Overview

MiroMind Logo

Performance-first agent framework that makes any model better — and proves it across 9+ benchmarks.

Architecture

MiroFlow Architecture

Why MiroFlow

Make Any Model Better

Plug in any LLM — GPT-5, Claude, MiroThinker, Kimi K2.5, DeepSeek — and get better agent performance through smart rollback, iterative reasoning, and optimized tool orchestration. Change provider_class and model_name in YAML — everything else stays the same. Learn more

Prove It With Reproducible Benchmarks

State-of-the-art results across 9+ benchmarks (GAIA, HLE, BrowseComp, xBench-DeepSearch, FutureX, and more). Every result is reproducible from a config file and a shell script, with automated multi-run statistical aggregation.

Fair Model Comparison

Same tools, same prompts, same infrastructure. The only variable is the model. See how different LLMs perform head-to-head on the Model Comparison Leaderboard.

What's New in v1.7

Skill System

Define new agent skills with simple SKILL.md files — no code changes needed. Skills are auto-discovered from the filesystem, support sandboxed execution, and can be whitelisted for production safety.
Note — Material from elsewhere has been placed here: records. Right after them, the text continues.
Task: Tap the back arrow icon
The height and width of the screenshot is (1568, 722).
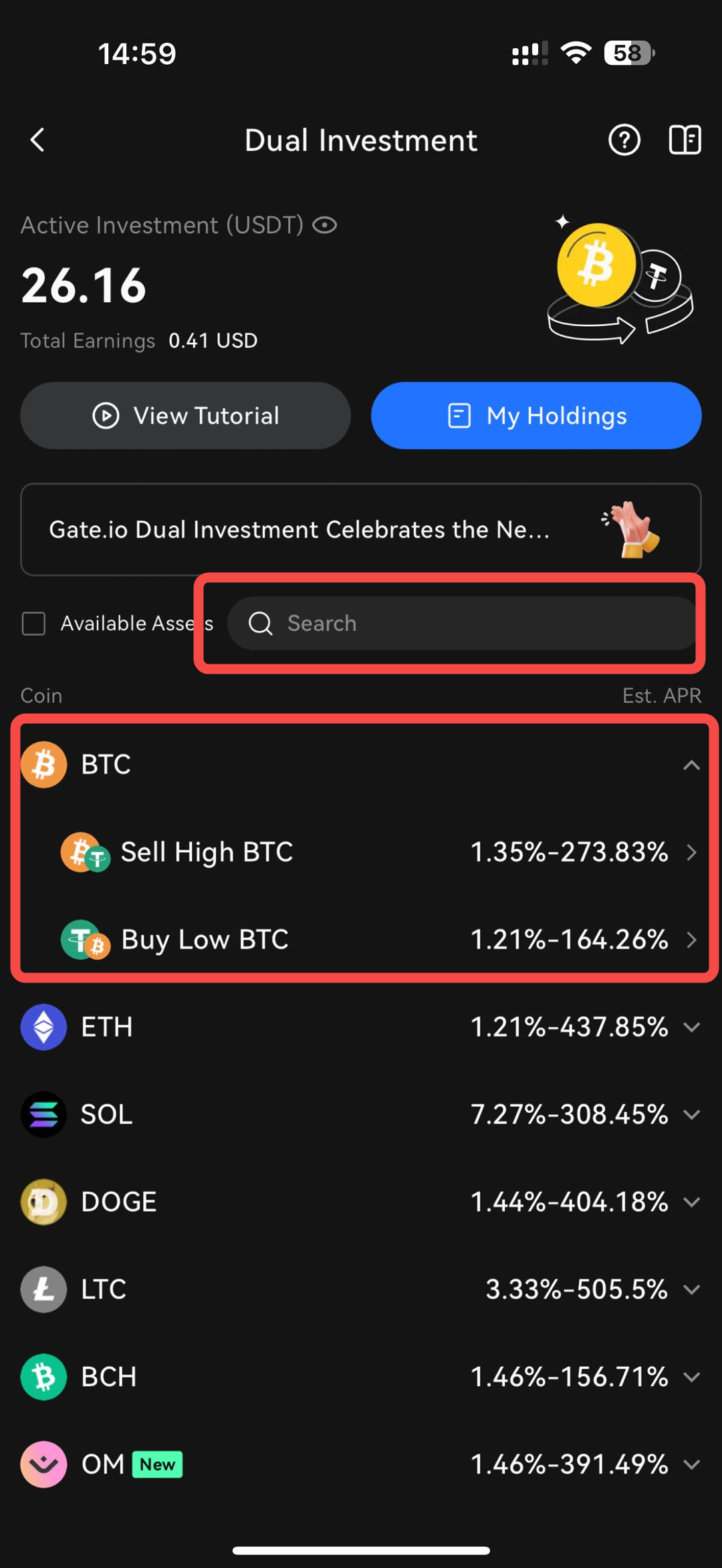Action: tap(38, 140)
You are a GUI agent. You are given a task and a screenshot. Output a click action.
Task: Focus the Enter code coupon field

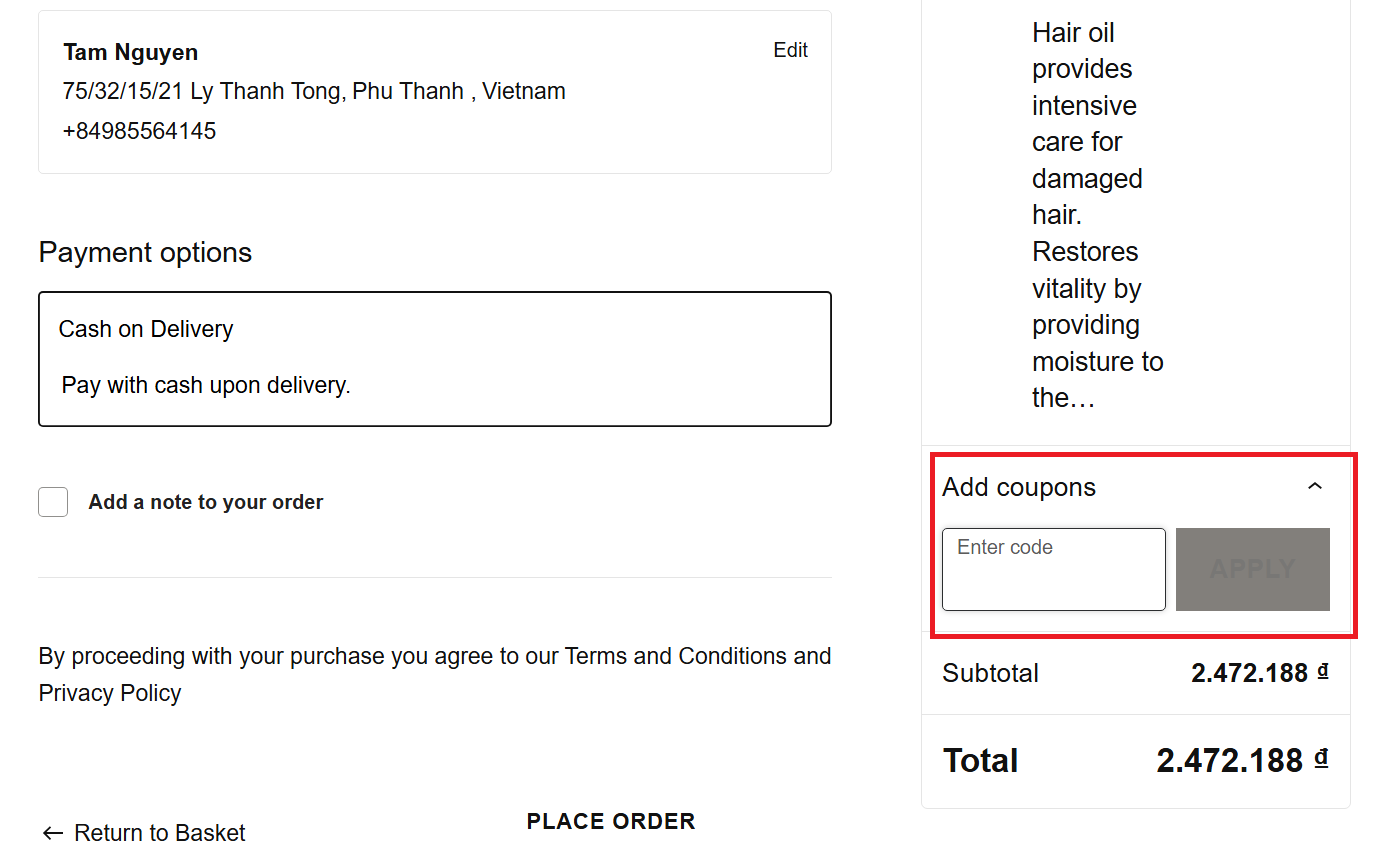click(x=1053, y=569)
See Core Concepts for details.

Agent Graph Orchestration

Compose multi-agent workflows using SequentialAgent and agent graph configs. Agents pass context to each other via AgentContext, enabling modular task decomposition and flexible pipeline design. See Core Concepts for details.

Web Application

Out-of-the-box FastAPI + React web interface with session management, task execution monitoring, and file uploads. Get started with bash scripts/start_web.sh. See Quick Start for setup.

Smart Rollback & Retry

Automatic detection and rollback of LLM output errors — format issues, truncation, refusals, and duplicate tool calls are all handled gracefully, significantly improving agent robustness.

Plugin Architecture

Unified component registry with @register decorator for agents, IO processors, and LLM clients. Extend MiroFlow without touching core code — just register your component and reference it in config.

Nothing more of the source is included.